Reporting from Copenhagen
A new global warming pact, heralded by U.S. President Barack Obama as "an important milestone" and considered a done deal late Friday night, unraveled in the wee hours of Saturday morning, even though the world's biggest carbon polluters supported it.
The U.S. president had landed in snow-covered Copenhagen around 9 a.m. Friday, joining the tail end of critical two-week climate talks to help break a deadlock and broker a deal.
At 10:30 p.m. Friday, after 12 hours of intense negotiations, Obama declared to the world that the UN had agreed to a "Copenhagen Accord," a new framework to drive a truly global climate change in 2010 that would cover all nations on Earth.
It was backed by the world's four major emerging economies, China, Brazil, India and South Africa.
"Today, we've made meaningful and unprecedented breakthrough here in Copenhagen," Obama said. "I am confident we are moving in the right direction of a significant accord."
The impression from his announcement was that a global warming deal had been struck, finally.
"Throughout the day, we worked with many countries to establish a new consensus around these three points, a consensus that will serve as a foundation for global action to confront the threat of climate change for years to come," the U.S. president said.
The key pieces of the "Copenhagen Accord" deal included: an acknowledgment of the need to hold temperature increases to below 2 degrees; targets by rich nations to limit greenhouse gas emissions by 2020; immediate fast-start financing of $30 billion over 3 years from the rich countries; and a long-term financing goal of $100 billion by 2020.
Soon after midnight, after Obama had left for Washington, Lumumba Stanislaus Di-Aping, the Sudanese chief negotiator for the G77 plus China bloc of developing nations, brought the talks to a crisis, declaring to reporters that the deal was dead, and that his nation of Sudan would not support an "unfair deal."
An agreement requires yes votes from all of the 193 nations.
Di-Aping said, "the events present the worst development of climate change negotiations in history."
"What has happened today confirms what we have been suspicious of: that a deal be superimposed by United States with the help of the Danish government on all nations of the world," he said.
Tuvalu and other members of the Alliance of Small Island States (AOSIS), who say rising sea levels threatens to wipe them off the map, had pushed for a Copenhagen deal that would limit the average global temperature rise to no more than 1.5 degrees Celsius. The target was absent from the final document.
At the plenary session Saturday morning, Ian Fry, chief negotiator of the tiny Pacific island of Tuvalu, said: "I regret to inform you that Tuvalu cannot accept this document."
Fry condemned President Obama’s announcement of a deal before the UN process was completed, calling it "negotiation by media."
Bolivia also came out against the accord, saying it was "offended" by the way the agreement was announced.
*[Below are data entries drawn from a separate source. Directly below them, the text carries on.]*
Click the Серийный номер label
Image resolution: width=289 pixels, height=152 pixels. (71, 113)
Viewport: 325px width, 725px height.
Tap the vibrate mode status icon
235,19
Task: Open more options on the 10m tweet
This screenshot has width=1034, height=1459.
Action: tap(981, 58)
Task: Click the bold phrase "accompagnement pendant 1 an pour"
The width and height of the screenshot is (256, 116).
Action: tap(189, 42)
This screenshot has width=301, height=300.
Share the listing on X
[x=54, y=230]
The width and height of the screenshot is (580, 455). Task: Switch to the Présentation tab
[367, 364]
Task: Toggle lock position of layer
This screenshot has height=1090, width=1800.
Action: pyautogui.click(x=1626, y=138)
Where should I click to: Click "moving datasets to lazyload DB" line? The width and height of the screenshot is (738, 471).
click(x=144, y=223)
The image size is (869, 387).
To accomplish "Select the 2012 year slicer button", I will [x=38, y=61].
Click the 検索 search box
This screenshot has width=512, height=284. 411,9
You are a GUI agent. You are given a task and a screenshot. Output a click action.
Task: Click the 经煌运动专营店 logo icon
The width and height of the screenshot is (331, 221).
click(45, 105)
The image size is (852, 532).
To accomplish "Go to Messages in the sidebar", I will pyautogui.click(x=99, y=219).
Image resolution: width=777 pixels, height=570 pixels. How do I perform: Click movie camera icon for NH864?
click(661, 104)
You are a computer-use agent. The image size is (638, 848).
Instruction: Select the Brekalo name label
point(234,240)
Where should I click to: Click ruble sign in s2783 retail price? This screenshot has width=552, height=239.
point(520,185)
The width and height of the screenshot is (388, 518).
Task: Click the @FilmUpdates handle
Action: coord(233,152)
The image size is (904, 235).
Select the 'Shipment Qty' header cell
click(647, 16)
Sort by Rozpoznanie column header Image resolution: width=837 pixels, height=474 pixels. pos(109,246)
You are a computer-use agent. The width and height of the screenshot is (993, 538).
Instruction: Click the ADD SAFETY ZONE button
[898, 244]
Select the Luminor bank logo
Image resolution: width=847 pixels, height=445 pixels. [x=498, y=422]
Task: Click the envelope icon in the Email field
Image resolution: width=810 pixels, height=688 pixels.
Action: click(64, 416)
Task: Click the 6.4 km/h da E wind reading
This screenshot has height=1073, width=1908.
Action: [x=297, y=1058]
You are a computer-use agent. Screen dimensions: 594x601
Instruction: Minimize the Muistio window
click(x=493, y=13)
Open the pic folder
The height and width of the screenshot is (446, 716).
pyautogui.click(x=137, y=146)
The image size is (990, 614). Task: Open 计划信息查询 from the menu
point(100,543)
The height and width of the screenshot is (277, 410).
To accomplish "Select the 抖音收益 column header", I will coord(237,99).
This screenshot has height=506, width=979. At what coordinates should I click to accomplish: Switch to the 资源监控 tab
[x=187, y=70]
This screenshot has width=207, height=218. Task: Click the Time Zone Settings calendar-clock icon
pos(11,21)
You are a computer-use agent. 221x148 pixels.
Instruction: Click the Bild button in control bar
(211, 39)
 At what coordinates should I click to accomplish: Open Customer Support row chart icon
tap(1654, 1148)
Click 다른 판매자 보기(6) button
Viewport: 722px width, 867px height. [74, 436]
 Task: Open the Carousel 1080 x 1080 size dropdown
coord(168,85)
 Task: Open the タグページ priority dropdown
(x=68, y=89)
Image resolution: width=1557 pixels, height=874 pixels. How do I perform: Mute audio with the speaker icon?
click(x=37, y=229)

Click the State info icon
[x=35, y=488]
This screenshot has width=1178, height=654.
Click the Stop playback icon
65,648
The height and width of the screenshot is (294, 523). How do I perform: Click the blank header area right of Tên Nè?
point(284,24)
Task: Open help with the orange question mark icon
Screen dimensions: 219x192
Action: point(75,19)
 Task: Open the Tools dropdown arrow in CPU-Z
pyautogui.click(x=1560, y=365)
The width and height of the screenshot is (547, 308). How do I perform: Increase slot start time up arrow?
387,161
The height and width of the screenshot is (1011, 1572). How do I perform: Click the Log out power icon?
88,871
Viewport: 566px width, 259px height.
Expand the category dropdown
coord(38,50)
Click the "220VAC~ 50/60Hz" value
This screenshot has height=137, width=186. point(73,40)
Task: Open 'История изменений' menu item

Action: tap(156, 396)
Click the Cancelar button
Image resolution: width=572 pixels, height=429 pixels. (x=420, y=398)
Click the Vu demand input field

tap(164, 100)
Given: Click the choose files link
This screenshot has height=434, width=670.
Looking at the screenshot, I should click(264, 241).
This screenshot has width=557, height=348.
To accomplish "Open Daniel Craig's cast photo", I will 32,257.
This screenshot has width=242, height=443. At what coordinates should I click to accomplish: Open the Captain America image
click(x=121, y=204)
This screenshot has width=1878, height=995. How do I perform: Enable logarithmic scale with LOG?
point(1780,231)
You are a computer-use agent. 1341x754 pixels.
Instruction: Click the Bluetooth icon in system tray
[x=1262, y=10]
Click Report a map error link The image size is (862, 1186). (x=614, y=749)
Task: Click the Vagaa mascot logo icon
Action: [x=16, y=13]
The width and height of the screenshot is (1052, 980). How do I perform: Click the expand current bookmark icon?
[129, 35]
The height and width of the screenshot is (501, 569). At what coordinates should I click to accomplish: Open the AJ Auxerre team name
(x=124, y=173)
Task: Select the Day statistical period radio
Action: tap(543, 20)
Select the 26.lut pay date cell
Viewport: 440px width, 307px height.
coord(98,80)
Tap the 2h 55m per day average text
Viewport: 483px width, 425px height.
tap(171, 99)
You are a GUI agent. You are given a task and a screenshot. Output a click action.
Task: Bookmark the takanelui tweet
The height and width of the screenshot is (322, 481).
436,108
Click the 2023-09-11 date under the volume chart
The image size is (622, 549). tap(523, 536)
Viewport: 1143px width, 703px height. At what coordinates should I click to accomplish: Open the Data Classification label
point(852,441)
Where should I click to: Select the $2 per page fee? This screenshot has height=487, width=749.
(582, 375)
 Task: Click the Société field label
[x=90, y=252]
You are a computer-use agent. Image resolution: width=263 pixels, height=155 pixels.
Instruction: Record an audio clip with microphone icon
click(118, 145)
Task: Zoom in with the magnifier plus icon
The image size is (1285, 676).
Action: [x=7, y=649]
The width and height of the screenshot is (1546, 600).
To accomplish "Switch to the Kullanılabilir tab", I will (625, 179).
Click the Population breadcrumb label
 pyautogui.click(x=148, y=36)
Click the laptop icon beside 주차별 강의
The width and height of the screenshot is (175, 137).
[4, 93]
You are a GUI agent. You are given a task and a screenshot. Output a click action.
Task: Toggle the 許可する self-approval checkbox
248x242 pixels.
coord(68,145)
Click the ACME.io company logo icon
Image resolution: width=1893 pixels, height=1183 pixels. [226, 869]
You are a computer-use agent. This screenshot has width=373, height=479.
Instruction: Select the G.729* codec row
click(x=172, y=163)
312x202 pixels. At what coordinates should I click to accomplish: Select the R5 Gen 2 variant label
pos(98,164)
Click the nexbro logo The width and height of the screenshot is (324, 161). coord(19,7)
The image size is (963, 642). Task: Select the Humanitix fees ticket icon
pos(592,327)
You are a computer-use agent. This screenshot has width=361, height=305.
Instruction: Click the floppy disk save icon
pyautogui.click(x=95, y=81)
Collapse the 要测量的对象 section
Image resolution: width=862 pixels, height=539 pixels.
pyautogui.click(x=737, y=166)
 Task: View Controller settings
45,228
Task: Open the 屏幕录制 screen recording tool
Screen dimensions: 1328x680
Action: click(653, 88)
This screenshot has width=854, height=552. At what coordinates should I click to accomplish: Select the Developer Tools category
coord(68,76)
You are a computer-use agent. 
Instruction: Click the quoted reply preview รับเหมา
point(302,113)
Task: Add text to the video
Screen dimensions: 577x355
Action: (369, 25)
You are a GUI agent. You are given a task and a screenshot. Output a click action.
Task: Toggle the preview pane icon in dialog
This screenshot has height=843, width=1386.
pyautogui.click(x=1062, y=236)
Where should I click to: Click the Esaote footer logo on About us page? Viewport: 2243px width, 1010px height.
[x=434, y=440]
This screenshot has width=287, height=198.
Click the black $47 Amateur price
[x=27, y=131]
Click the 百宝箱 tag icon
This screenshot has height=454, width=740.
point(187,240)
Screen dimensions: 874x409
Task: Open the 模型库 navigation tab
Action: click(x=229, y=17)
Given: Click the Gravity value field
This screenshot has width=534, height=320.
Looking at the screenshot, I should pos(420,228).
It "doesn't respect almost two years of work" and is "representative of a small group that believes it has the political authority to impose this document on us."
Venezuela, Cuba, Costa Rica and Nicaragua also voiced opposition early Saturday morning.
When the conference's president, Danish Prime Minister Lars Lokke Rasmussen, called for a show of hands from countries opposed, he counted at least four, including a vocal Venezuela. It was clear then, he said, that the proposed accord would not be officially adopted.
Around 50 nations, including countries of the EU, had formally supported it as of 4:30 a.m. Saturday. Together, they represent more than 80 percent of the world's global warming emissions.
But not one of the supporters was willing to say the accord was adequate to address climate change on its own, including the United States.